◆ Task description: One line at a time, check the entries below for the word "cell", and copy each line that has it.
____ Data records
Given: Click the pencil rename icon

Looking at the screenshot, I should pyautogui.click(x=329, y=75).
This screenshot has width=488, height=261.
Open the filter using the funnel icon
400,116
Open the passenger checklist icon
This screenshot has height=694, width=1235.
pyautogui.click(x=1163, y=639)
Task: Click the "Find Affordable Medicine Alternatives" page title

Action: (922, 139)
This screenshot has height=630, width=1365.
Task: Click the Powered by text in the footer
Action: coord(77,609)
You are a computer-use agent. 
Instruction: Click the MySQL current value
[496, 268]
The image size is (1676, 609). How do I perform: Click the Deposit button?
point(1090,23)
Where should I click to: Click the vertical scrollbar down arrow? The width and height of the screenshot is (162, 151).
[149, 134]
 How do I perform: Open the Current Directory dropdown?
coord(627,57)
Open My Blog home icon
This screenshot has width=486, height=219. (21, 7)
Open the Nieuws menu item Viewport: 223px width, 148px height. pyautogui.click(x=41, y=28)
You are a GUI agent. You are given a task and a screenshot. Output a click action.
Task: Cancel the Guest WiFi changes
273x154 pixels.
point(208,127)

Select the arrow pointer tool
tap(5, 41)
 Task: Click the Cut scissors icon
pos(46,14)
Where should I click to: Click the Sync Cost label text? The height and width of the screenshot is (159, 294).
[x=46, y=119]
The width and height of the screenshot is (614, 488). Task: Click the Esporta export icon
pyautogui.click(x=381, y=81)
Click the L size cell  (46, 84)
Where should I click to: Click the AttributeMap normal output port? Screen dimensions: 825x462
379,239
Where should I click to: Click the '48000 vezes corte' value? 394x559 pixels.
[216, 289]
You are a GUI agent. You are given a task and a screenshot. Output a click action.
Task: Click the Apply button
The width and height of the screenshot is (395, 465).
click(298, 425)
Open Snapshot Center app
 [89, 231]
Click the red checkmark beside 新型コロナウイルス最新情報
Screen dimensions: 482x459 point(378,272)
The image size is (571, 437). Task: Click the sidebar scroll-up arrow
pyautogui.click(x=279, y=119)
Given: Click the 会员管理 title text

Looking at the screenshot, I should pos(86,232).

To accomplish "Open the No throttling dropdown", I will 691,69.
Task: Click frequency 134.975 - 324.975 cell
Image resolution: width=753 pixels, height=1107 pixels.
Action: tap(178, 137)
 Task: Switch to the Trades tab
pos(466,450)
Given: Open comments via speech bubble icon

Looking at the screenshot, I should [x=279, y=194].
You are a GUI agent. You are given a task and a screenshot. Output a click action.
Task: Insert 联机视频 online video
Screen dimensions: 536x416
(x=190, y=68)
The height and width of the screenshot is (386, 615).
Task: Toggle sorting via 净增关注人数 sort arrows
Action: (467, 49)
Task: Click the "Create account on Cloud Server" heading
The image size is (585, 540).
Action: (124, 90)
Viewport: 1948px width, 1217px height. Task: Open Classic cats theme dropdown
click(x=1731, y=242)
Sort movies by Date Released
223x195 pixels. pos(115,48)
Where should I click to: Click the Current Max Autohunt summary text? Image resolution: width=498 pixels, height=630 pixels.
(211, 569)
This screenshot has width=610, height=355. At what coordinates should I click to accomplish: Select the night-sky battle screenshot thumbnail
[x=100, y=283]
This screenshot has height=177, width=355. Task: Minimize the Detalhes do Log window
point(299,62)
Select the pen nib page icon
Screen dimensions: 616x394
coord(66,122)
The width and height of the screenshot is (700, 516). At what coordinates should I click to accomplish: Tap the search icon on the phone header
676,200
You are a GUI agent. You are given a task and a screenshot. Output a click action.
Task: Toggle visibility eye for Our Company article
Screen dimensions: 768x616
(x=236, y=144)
________
◆ Final answer:
Click the L size cell  (46, 84)
Task: Click frequency 134.975 - 324.975 cell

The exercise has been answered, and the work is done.